Тогда я не сумела на этот вопрос ответить, но сейчас я могла бы сказать:
— Жизнь в Греции беспрерывно дорожает. Этого не скрывают даже буржуазные греческие газеты. Если сравнить сегодняшние цены на продукты с теми, что были в 1955 году, окажется, что основные продукты питания подорожали на шестьдесят процентов. А в самое последнее время снова поднялась цена на сахар, бобовые, оливковое масло. А ведь этим маслом славился Крит! Людям уже невмоготу.
— Спросите о Подиасе, — прошу я мою милую Арев.
— Подиас! — восклицает Кундураджан. — Вы его знали? Это мой друг, мой сосед!

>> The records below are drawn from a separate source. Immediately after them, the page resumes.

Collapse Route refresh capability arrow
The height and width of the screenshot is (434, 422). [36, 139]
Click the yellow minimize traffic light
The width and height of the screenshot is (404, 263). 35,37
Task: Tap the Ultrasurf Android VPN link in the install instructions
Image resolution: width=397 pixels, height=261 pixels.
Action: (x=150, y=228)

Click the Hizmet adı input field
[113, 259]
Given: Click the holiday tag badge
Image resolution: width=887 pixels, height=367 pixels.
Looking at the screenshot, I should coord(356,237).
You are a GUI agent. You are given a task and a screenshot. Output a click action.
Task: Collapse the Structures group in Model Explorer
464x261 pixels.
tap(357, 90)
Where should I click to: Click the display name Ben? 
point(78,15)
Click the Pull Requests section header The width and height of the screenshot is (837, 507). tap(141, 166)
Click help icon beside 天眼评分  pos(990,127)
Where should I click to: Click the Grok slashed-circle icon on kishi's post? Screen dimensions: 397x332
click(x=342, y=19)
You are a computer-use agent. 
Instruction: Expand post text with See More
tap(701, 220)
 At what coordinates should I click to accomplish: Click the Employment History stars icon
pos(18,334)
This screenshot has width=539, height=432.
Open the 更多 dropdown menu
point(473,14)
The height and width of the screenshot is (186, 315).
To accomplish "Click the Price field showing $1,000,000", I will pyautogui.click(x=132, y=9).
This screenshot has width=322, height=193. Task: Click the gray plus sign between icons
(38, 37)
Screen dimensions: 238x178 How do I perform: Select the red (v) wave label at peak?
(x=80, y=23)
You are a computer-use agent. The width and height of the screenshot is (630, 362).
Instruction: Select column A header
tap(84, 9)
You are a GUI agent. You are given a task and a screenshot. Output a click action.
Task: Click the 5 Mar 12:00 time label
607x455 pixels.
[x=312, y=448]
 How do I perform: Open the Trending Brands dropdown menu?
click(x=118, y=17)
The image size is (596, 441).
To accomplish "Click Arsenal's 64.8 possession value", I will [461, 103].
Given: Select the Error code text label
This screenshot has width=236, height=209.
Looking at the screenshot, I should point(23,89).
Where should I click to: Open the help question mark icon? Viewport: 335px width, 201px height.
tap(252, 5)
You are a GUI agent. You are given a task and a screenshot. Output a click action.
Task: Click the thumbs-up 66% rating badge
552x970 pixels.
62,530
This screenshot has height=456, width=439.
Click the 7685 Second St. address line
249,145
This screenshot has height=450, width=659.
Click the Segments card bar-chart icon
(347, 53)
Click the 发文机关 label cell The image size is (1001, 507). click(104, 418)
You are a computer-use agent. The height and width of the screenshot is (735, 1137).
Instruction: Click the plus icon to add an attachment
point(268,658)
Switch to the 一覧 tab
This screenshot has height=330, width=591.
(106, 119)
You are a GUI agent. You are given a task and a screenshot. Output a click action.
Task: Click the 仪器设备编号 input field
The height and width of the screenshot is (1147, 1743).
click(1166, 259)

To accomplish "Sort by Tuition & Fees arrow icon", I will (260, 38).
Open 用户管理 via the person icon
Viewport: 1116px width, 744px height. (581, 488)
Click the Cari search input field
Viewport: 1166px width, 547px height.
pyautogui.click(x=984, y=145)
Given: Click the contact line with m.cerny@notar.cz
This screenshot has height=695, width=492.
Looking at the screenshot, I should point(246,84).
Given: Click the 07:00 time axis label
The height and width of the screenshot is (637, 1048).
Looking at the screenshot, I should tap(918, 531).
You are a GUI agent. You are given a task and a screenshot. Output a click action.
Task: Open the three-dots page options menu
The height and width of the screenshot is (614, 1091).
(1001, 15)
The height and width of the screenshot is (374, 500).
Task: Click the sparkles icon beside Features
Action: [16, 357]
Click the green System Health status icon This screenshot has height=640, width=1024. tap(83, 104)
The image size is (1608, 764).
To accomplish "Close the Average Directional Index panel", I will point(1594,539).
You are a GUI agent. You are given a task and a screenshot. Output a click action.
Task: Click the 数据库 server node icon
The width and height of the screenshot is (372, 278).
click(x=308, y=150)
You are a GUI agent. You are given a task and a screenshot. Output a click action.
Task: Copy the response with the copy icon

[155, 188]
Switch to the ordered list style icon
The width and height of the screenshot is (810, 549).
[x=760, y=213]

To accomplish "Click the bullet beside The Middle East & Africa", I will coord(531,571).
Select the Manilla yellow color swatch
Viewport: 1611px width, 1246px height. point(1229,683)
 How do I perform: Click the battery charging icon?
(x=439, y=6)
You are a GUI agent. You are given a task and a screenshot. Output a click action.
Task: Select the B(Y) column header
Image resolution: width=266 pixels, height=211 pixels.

— Сосед? — Я хочу это уточнить, и узнаю, что жили они вовсе не по соседству, что Подиас жил в шести километрах от Ираклиона, в деревне Фортеца. Но, очевидно, расстояние здесь не имеет значения, и соседство с Подиасом определяется по каким-то другим признакам. Кого бы я впоследствии не расспрашивала о Подиасе, каждый называл его своим другом и соседом.
— Он был похож на меня, — говорит Кундураджан, — такой же толстый и плотный. — Он подымается с табурета, чтобы показать нам себя. — Это был крепкий парень. Ему тоже исполнилось сорок лет.